A questi numeri, che danno la misura dell’impatto della recessione e della crisi del debito sovrano sul credito all’economia della regione prima dei disastrosi eventi sismici, si aggiunge la continua emersione delle sofferenze. Il tasso di decadimento dei prestiti è stabilmente sopra il 2% dalla fine del 2009 (2,2% a fine 2011 per l’insieme del settore non finanziario dell’Emilia-Romagna).

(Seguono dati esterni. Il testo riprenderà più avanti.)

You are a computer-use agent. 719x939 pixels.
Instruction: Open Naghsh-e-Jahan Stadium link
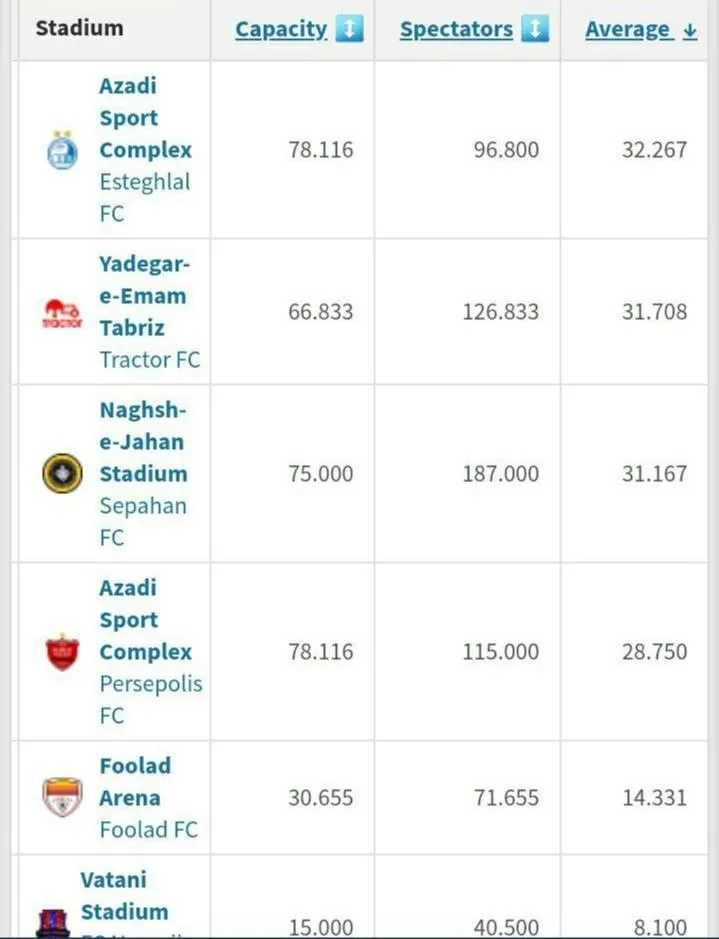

“I fattori determinanti allo sviluppo degli impieghi, – dichiara Adriano Maestri, direttore regionale di Intesa Sanpaolo – cioè la crescita dei fatturati, gli investimenti e l’aumento degli stock di materie prime, registrano tutti segni negativi, ampiamente superiori al pur negativo andamento del credito, segno evidente di un ulteriore peggioramento della qualità degli impieghi delle banche. Sulla dinamica del credito pesano una pluralità di fattori: la debole domanda dovuta alla recessione e alle prospettive quanto mai incerte, il livello elevato delle sofferenze che obbliga a una valutazione molto attenta del merito di credito, le difficoltà di raccolta delle banche e i vincoli patrimoniali ad esse imposti, particolarmente stringenti in una fase di congiuntura economica negativa Da questa impasse se ne può uscire attraverso una più stretta collaborazione tra banche e imprese che non si limiti solo al credito, ma si estenda anche all’equity, per far crescere di dimensione le imprese, farle internazionalizzare, farle investire in ricerca. E’ nei momenti di difficoltà che si avviano fasi di forte cambiamento strutturale. Ancor più in questa regione, le banche si impegnano ad accompagnare lo sforzo straordinario di ricostruzione dai danni dei terremoti e di ripartenza delle attività produttive, nel segno tangibile della rapida ripresa di un forte tessuto sociale ed economico che non si lascia abbattere dalle calamità”.